Tubby Smith was named National Coach of the Year for going 9-9 in the conference and 19-13 overall last season. Imagine what he could do in a much smaller AAC where the competition is not nearly as tough. If his same Texas Tech squad played in the AAC he could have conceivably led them to a conference title and above-.500 record.

2. He should own the recruiting trail

He has recruited in all kinds of circumstances having gotten talent to go to Kentucky as well as Minnesota so he knows what it's like to have tons of resources and almost no resources. Memphis is probably somewhere in the middle in that regard and Smith will really only be competing with SMU and UConn.

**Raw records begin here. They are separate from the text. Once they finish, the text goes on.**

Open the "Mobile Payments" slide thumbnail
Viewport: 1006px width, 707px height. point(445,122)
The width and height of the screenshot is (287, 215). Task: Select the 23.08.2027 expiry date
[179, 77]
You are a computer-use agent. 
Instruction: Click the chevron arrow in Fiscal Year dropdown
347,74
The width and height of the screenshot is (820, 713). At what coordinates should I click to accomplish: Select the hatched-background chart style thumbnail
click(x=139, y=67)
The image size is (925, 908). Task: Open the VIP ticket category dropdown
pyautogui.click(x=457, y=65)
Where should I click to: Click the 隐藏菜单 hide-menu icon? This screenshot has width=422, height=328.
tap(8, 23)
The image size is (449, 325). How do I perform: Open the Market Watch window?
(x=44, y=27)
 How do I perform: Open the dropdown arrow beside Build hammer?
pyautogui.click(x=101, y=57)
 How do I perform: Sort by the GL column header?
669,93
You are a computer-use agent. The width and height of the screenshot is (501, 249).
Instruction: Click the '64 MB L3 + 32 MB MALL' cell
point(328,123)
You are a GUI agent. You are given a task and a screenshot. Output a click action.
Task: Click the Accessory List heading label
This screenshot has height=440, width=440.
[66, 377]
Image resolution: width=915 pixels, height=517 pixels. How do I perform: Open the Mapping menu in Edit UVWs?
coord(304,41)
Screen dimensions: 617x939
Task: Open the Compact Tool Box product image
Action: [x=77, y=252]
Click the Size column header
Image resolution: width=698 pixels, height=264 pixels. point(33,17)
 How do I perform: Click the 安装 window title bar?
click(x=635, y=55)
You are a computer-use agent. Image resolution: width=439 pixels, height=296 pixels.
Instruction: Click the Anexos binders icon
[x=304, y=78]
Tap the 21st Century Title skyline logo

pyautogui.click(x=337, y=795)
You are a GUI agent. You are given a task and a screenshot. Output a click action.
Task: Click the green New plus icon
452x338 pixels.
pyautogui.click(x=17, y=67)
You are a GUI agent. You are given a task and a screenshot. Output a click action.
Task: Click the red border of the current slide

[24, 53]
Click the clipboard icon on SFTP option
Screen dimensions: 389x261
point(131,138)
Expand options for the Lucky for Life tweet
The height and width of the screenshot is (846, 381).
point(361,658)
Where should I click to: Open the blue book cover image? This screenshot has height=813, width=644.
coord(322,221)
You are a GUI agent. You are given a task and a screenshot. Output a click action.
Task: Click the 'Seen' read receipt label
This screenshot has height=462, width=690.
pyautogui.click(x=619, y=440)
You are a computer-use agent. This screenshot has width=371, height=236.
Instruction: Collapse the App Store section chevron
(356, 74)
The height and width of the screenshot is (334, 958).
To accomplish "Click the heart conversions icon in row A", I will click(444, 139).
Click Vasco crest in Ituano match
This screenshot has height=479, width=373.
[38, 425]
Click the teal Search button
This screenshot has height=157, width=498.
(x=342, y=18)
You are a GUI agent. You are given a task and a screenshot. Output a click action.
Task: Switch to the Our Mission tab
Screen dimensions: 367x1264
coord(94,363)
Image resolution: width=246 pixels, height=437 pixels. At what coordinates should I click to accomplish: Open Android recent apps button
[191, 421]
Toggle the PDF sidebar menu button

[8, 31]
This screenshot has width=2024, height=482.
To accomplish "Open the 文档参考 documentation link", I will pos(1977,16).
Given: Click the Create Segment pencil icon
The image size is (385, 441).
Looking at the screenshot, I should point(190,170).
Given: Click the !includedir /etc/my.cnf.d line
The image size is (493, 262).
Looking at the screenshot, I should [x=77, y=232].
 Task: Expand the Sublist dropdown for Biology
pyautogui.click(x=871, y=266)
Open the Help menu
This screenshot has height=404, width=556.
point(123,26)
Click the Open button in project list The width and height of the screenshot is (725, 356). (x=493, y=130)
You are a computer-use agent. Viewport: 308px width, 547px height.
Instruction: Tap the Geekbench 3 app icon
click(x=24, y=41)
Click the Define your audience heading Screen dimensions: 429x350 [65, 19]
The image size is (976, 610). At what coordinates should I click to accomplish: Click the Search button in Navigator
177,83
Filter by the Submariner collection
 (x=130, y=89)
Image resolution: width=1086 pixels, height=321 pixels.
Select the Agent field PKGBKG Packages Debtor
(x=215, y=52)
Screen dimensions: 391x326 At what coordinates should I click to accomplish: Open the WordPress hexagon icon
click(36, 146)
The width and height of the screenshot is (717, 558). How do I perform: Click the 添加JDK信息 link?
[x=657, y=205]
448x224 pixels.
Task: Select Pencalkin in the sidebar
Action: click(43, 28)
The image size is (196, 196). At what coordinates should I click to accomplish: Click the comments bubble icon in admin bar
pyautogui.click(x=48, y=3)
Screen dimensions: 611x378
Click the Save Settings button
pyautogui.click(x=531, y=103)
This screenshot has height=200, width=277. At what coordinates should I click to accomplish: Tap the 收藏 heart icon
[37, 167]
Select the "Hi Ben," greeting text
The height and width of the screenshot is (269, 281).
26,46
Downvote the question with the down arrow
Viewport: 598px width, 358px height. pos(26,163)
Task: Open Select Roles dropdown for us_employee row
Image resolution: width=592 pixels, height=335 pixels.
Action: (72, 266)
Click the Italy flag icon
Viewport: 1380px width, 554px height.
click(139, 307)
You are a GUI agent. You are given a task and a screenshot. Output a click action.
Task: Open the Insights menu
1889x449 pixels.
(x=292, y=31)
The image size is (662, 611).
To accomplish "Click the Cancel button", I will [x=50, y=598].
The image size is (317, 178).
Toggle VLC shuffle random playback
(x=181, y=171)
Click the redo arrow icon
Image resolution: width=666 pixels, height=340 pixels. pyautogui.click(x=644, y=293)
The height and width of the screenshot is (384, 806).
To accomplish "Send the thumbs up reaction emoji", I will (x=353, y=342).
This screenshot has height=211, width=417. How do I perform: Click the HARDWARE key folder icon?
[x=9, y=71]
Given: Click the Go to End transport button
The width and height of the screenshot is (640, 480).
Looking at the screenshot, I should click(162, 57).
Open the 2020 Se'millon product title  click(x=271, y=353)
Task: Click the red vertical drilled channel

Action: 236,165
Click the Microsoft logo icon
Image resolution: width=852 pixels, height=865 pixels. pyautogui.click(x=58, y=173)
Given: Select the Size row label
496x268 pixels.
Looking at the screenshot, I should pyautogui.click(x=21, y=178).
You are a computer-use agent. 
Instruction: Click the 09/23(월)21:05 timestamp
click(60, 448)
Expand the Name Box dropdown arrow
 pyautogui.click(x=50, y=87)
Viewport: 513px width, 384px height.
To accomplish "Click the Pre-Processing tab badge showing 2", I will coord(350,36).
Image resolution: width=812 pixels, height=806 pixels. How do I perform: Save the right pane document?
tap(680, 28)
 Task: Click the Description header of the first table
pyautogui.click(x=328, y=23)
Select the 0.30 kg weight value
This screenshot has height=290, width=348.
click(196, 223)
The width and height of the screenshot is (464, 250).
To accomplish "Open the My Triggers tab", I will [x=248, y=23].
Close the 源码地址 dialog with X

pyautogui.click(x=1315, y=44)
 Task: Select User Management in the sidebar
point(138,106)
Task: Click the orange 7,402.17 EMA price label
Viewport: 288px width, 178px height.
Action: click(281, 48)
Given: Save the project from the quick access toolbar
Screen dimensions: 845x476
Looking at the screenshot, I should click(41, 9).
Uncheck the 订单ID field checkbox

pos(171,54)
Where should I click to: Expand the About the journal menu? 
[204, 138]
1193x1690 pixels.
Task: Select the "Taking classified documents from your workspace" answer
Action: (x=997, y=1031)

3. The Tigers have a much more mature coach

Memphis and its fans had a few issues with Pastner in that he was a good recruiter, but really not a great coach. He didn't get his talent to play up to its full potential and there was the whole debacle with the Austin Nichols transfer. Smith has been around the block and knows how to not only handle fan expectations, but the school's as well.

4. Smith can adapt to the game better than a lot of coaches

Each conference tends to have a different style of play —- the SEC tends to run more while the Big Ten likes to pound the ball for low-scoring games —- and Smith has seen just about all of them. He can gameplan well and can have his team play different styles of basketball that are conducive to winning games.

5. He's not afraid of the spotlight

Tubby Smith won a national title at Kentucky in 1998 and has been heavily scrutinized since then. He knows that the spotlight will be back on him and with 25 years of head coaching experience he is not going to become a shrinking violet. If anything, he will take in the light and hopefully grow this program to heights it hasn't seen since the John Calipari era —- you know, without the vacating wins part.